__WHAT TO DO__: Using the entries below, write out the line with "Where should I click to: Click chevron", the line with "You are a computer-use agent. Screen dimensions: 1194x944", and every line in between, exactly as each is written.

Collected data
Start of Block
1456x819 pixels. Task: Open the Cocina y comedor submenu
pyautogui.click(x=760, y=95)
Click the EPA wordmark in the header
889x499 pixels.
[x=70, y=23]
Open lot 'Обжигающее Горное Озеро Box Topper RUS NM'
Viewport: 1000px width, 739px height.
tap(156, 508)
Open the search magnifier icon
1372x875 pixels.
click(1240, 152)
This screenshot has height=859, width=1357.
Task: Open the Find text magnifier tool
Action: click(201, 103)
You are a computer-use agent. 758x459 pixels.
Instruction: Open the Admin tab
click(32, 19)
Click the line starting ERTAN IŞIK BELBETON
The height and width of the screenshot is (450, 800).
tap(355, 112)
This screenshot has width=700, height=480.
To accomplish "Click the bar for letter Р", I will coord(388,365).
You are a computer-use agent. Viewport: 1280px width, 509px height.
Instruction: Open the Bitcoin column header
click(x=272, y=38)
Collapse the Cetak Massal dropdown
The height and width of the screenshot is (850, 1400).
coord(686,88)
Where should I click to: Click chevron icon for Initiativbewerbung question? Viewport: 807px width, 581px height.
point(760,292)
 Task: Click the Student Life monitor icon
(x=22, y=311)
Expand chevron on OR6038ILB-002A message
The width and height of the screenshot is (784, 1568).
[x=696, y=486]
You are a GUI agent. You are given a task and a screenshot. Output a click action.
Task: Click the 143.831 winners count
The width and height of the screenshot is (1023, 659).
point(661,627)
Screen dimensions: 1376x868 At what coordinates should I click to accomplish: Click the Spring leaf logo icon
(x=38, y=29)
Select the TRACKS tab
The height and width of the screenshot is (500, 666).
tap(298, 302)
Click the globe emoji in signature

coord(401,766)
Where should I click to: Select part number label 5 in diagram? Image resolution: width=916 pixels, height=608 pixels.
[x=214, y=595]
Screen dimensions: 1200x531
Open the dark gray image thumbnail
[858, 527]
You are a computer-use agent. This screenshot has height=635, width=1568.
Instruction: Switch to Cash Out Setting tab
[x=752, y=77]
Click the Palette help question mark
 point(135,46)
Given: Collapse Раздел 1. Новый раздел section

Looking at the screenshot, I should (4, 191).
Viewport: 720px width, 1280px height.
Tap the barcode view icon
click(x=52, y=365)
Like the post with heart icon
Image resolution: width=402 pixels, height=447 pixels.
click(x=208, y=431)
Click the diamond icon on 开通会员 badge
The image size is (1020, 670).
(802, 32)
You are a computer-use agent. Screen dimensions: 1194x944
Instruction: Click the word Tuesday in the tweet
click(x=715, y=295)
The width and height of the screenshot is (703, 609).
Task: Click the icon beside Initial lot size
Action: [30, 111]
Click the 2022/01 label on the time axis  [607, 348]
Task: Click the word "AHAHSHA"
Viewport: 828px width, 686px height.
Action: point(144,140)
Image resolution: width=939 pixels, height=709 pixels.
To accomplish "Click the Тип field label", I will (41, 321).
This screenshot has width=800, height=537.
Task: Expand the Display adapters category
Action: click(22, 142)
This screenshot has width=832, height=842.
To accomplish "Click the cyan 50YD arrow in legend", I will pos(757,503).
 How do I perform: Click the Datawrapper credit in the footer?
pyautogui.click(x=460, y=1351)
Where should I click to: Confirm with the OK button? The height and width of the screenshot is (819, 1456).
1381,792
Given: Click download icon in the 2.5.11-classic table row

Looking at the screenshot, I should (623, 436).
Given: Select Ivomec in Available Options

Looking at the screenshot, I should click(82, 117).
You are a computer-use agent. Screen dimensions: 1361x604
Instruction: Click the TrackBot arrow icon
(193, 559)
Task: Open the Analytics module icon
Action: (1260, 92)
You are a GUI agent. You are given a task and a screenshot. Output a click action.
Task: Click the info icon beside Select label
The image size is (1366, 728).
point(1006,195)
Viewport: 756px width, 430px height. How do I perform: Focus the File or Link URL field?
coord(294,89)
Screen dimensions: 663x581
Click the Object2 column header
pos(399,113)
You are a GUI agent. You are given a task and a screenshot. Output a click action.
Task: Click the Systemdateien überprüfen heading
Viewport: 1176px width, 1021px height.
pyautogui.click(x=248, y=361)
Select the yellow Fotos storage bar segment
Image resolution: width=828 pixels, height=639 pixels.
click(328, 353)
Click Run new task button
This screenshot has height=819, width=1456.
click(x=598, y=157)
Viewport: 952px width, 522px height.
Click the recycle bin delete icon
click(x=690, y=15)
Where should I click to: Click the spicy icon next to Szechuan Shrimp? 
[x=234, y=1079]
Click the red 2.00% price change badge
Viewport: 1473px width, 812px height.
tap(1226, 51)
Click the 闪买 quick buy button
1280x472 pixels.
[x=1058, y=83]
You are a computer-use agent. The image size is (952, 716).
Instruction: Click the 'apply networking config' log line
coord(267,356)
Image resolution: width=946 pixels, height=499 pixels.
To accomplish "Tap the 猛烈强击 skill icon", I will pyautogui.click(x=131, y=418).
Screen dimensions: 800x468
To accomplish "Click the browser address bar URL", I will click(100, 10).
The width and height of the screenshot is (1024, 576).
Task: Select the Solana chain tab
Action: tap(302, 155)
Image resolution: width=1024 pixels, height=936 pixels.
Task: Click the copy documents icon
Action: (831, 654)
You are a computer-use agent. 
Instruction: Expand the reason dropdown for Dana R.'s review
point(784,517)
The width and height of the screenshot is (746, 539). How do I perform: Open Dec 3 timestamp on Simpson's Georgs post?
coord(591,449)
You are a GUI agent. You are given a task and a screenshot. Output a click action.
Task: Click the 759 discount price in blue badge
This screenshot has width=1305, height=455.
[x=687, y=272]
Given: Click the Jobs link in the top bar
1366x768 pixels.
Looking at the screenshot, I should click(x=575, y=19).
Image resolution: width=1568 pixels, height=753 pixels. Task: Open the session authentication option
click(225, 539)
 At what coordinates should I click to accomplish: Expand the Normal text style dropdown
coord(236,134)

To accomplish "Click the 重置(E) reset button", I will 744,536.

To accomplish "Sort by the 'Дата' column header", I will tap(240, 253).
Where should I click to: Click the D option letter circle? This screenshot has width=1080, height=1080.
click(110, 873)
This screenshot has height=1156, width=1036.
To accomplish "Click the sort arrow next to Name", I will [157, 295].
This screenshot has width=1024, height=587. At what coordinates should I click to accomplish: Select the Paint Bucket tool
End of Block
__REPLY TO THE TASK__:
Where should I click to: Click chevron icon for Initiativbewerbung question? Viewport: 807px width, 581px height.
point(760,292)
 Task: Click the Student Life monitor icon
(x=22, y=311)
Expand chevron on OR6038ILB-002A message
The width and height of the screenshot is (784, 1568).
[x=696, y=486]
You are a GUI agent. You are given a task and a screenshot. Output a click action.
Task: Click the 143.831 winners count
The width and height of the screenshot is (1023, 659).
point(661,627)
Screen dimensions: 1376x868 At what coordinates should I click to accomplish: Click the Spring leaf logo icon
(x=38, y=29)
Select the TRACKS tab
The height and width of the screenshot is (500, 666).
tap(298, 302)
Click the globe emoji in signature

coord(401,766)
Where should I click to: Select part number label 5 in diagram? Image resolution: width=916 pixels, height=608 pixels.
[x=214, y=595]
Screen dimensions: 1200x531
Open the dark gray image thumbnail
[858, 527]
You are a computer-use agent. This screenshot has height=635, width=1568.
Instruction: Switch to Cash Out Setting tab
[x=752, y=77]
Click the Palette help question mark
 point(135,46)
Given: Collapse Раздел 1. Новый раздел section

Looking at the screenshot, I should (4, 191).
Viewport: 720px width, 1280px height.
Tap the barcode view icon
click(x=52, y=365)
Like the post with heart icon
Image resolution: width=402 pixels, height=447 pixels.
click(x=208, y=431)
Click the diamond icon on 开通会员 badge
The image size is (1020, 670).
(802, 32)
You are a computer-use agent. Screen dimensions: 1194x944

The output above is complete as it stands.